La France est connue dans le monde entier pour ses fromages. Pourtant, «on a jamais autant importé de fromage», constate Thierry Bouche, économiste pour Cambre d’agriculture France, auprès de BFMTV. Cette situation est à remettre dans un contexte de globale chute de l’excédent commercial alimentaire du pays, réduit à 200 millions d’Euros en 2025. Ce niveau n’avait pas été atteint depuis le début du XXIe siècle. L’excédent commercial pour les produits agroalimentaires est passé de 4,4 milliards d’Euros en 2024 à 500 millions d’Euros. Le solde agricole est même déficitaire à 300 millions d’Euros.

L’alimentaire reste le premier poste d’exportation en France et a rapporté 84,2 milliards d’Euros à la France en 2025. Mais les importations croissent beaucoup plus vite que les exportations. Il faut dire que le contexte international n’est pas favorable.
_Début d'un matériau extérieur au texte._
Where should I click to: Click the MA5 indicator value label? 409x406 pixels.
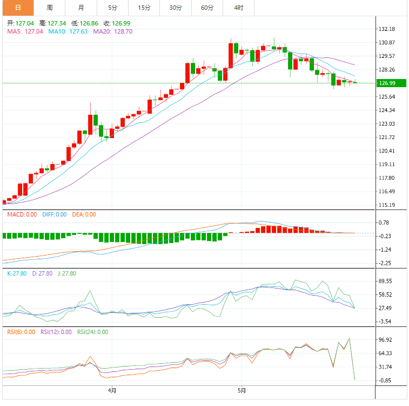(25, 31)
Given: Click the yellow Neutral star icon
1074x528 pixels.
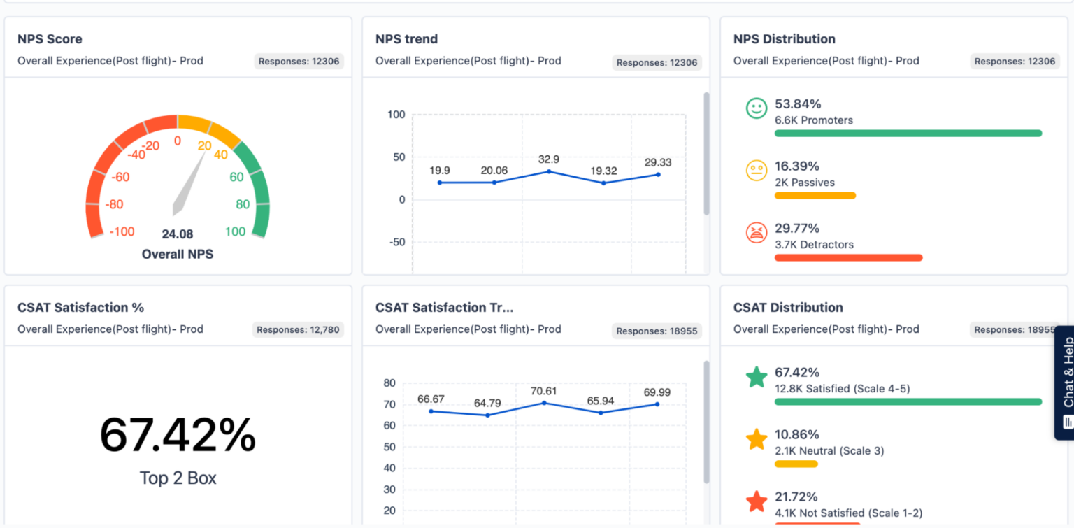Looking at the screenshot, I should click(x=757, y=439).
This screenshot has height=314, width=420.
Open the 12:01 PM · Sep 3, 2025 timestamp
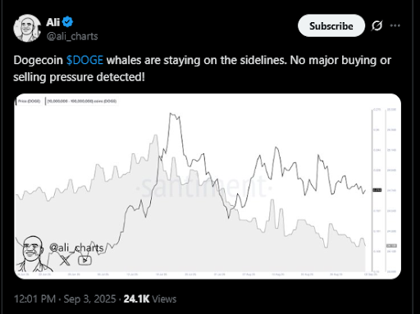pos(65,298)
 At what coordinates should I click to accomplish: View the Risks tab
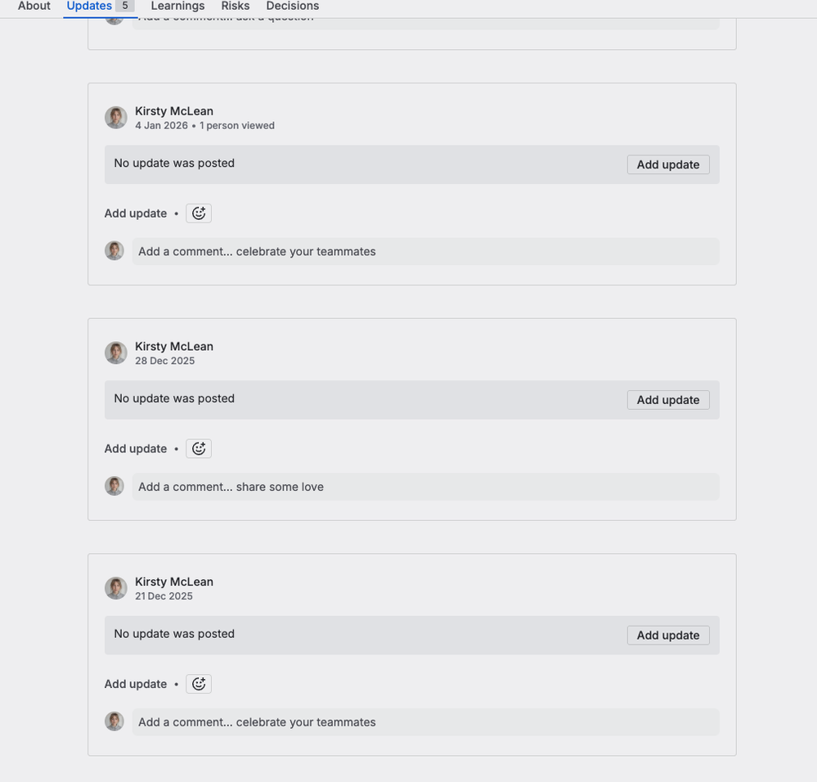pos(235,6)
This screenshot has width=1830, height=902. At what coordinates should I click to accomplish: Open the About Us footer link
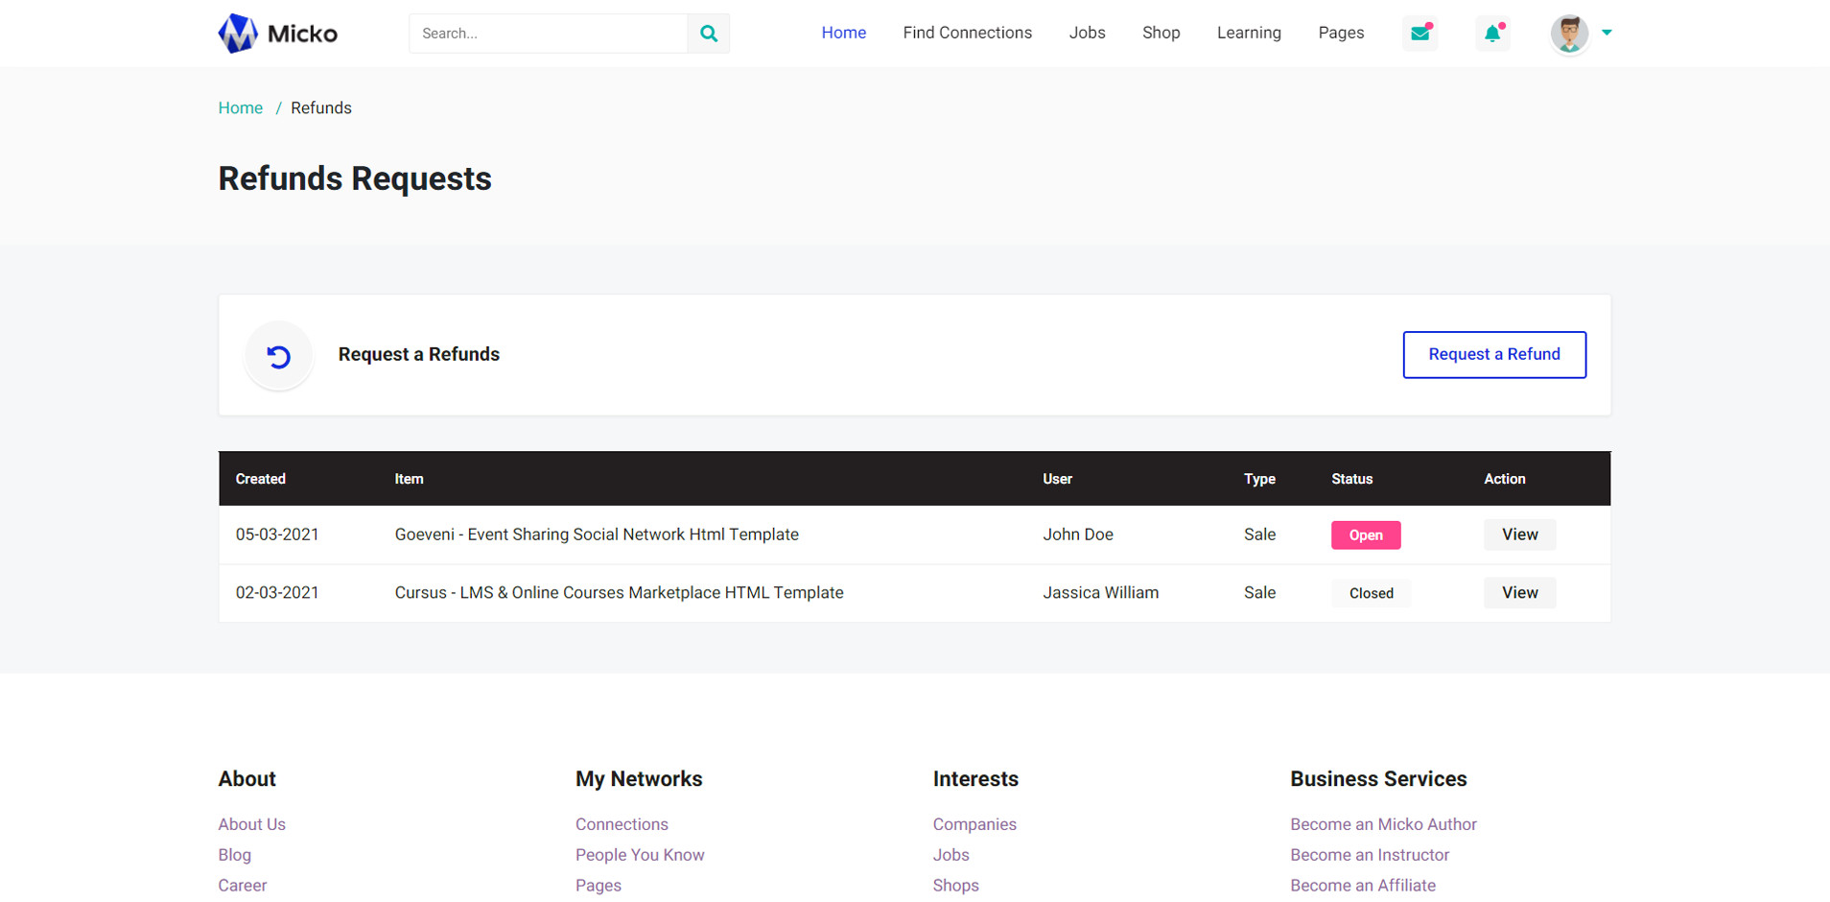click(x=251, y=824)
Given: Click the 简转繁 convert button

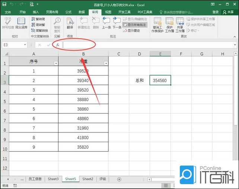Looking at the screenshot, I should 39,25.
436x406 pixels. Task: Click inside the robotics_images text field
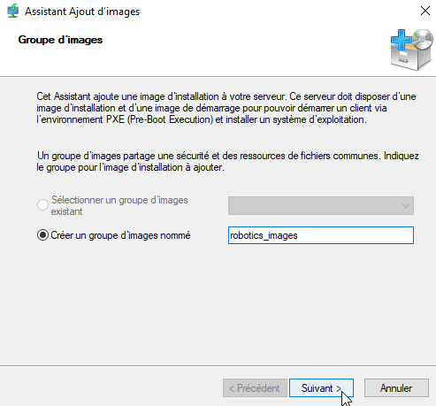pyautogui.click(x=321, y=235)
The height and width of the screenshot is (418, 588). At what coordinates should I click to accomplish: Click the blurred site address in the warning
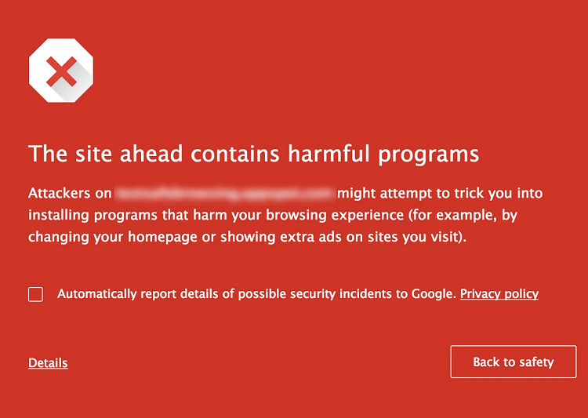tap(224, 194)
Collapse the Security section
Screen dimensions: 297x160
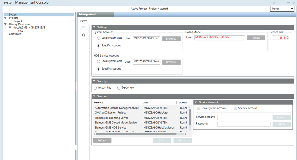pos(95,81)
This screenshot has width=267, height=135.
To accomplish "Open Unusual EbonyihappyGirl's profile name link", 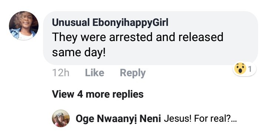I will 110,23.
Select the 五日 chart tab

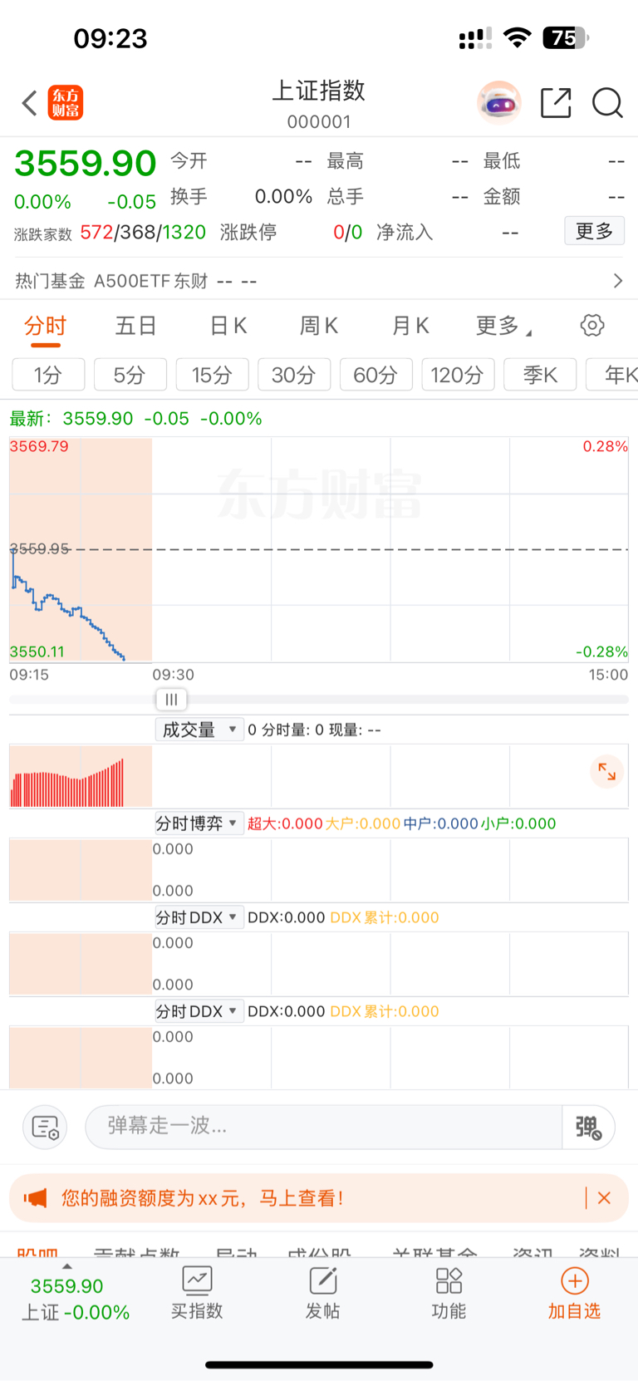[x=135, y=326]
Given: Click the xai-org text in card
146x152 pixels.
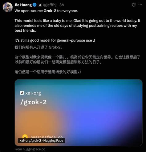Looking at the screenshot, I should (33, 93).
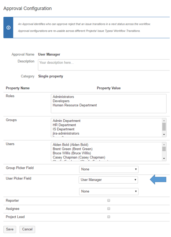The height and width of the screenshot is (237, 171).
Task: Click the info icon in blue banner
Action: point(8,28)
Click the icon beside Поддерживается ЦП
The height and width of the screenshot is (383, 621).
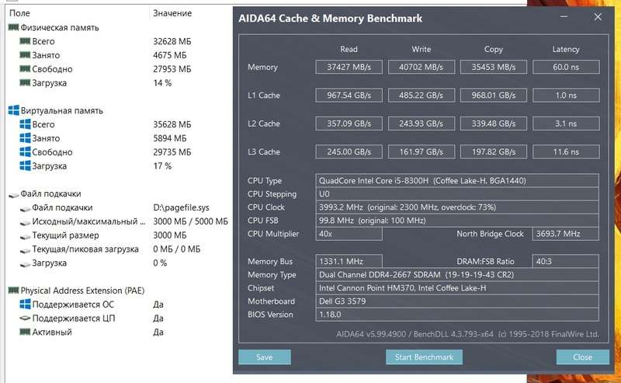25,319
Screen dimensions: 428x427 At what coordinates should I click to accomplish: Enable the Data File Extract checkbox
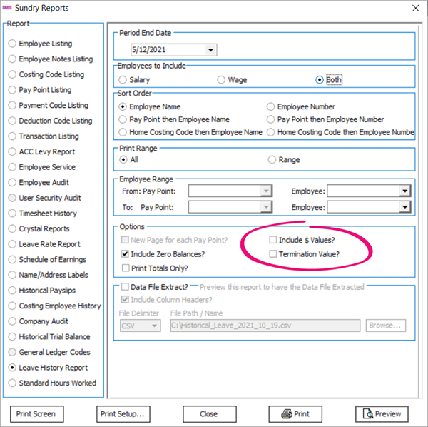point(126,287)
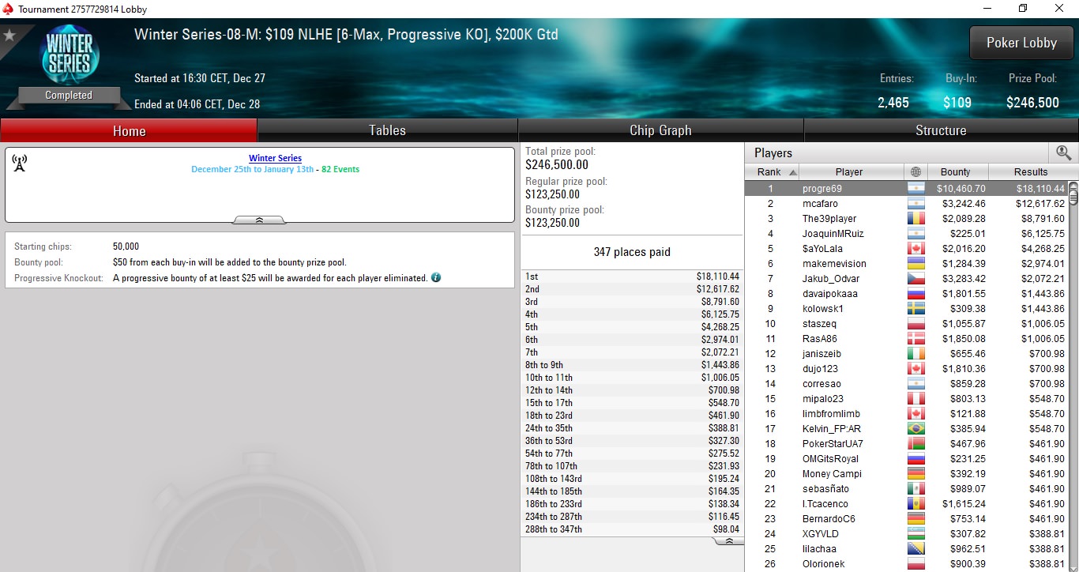Screen dimensions: 1079x572
Task: Switch to the Tables tab
Action: (x=387, y=131)
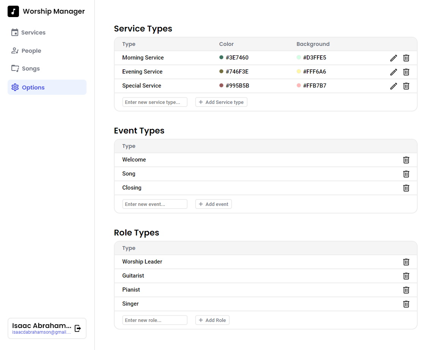Image resolution: width=426 pixels, height=350 pixels.
Task: Click the Worship Manager music note logo
Action: (13, 11)
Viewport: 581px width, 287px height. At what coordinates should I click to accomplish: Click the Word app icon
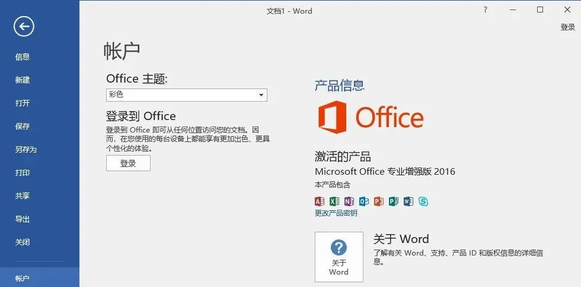408,201
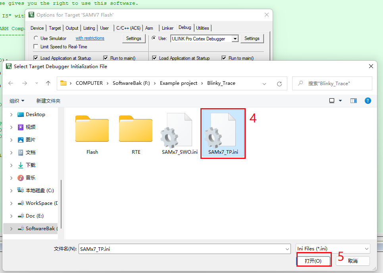Screen dimensions: 383x273
Task: Select the SAMx7_SWO.ini file icon
Action: (x=177, y=131)
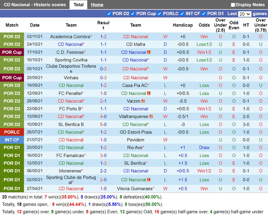Click card icon in FC Penafiel match row
This screenshot has width=268, height=215.
coord(149,93)
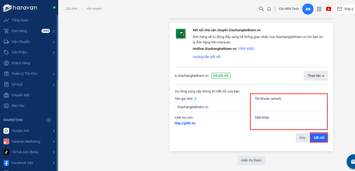Viewport: 355px width, 171px height.
Task: Click the AN user avatar
Action: tap(308, 9)
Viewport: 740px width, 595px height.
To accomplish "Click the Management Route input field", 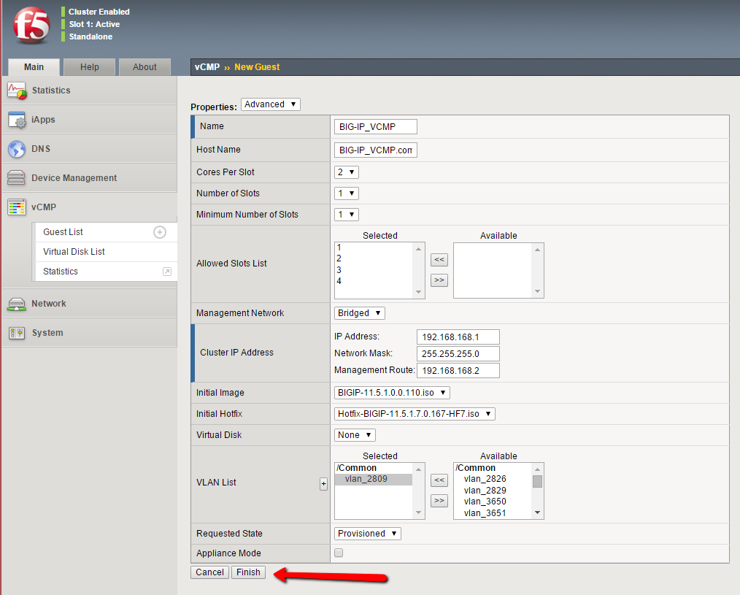I will [x=458, y=371].
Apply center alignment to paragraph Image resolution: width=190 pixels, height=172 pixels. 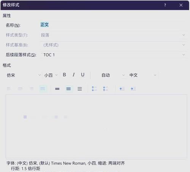[20, 89]
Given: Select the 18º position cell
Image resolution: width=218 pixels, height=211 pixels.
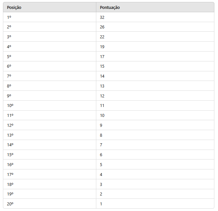Looking at the screenshot, I should (x=10, y=184).
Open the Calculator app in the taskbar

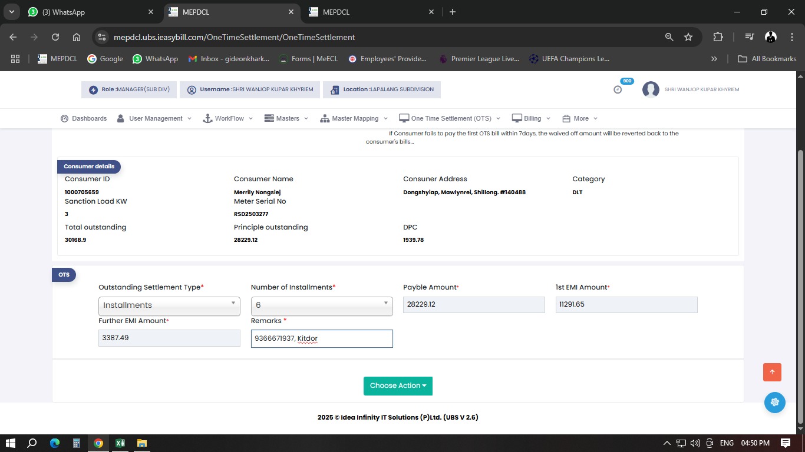pyautogui.click(x=77, y=443)
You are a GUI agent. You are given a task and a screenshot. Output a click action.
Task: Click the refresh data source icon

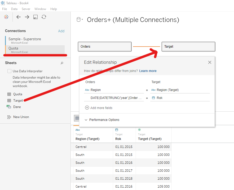44,17
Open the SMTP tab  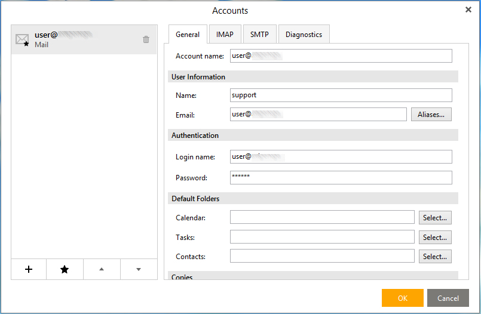(x=259, y=35)
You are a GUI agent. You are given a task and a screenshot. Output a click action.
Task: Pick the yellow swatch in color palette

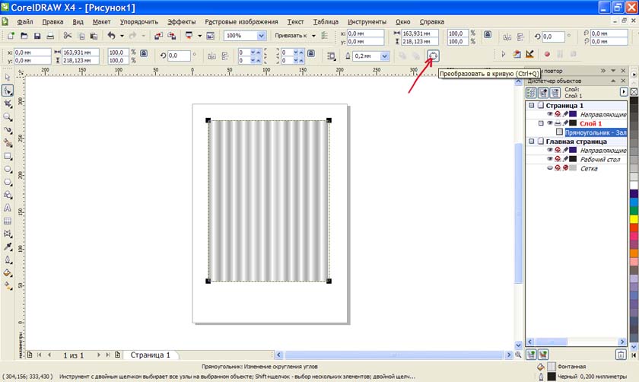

Les exportations de boissons ont, par exemple, reculé de 20% sur un an vers les États-Unis. Cette baisse est notamment due aux nouveaux droits de douane américains.

Trois raisons conjoncturelles pour expliquer la situation

Pour Thierry Pouch, cette situation est «la continuation de notre déficit sur l'Union européenne, mais il y a aussi un recul avec les pays tiers». Il identifie trois éléments conjoncturels pour l’expliquer : la parité de l’Euro avec le dollar depuis un an, le renchérissement du café et du cacao, et les droits de douane de Donald Trump. L’expert considère qu’il y a aussi des raisons structurelles : «Il faut une cohérence de stratégies pour répondre à la demande, notamment la demande mondiale qui est appelée à augmenter, dans les céréales, le sucre, la viande…». En 2014, la France représentait 19% de la production européenne contre 16% en 2025.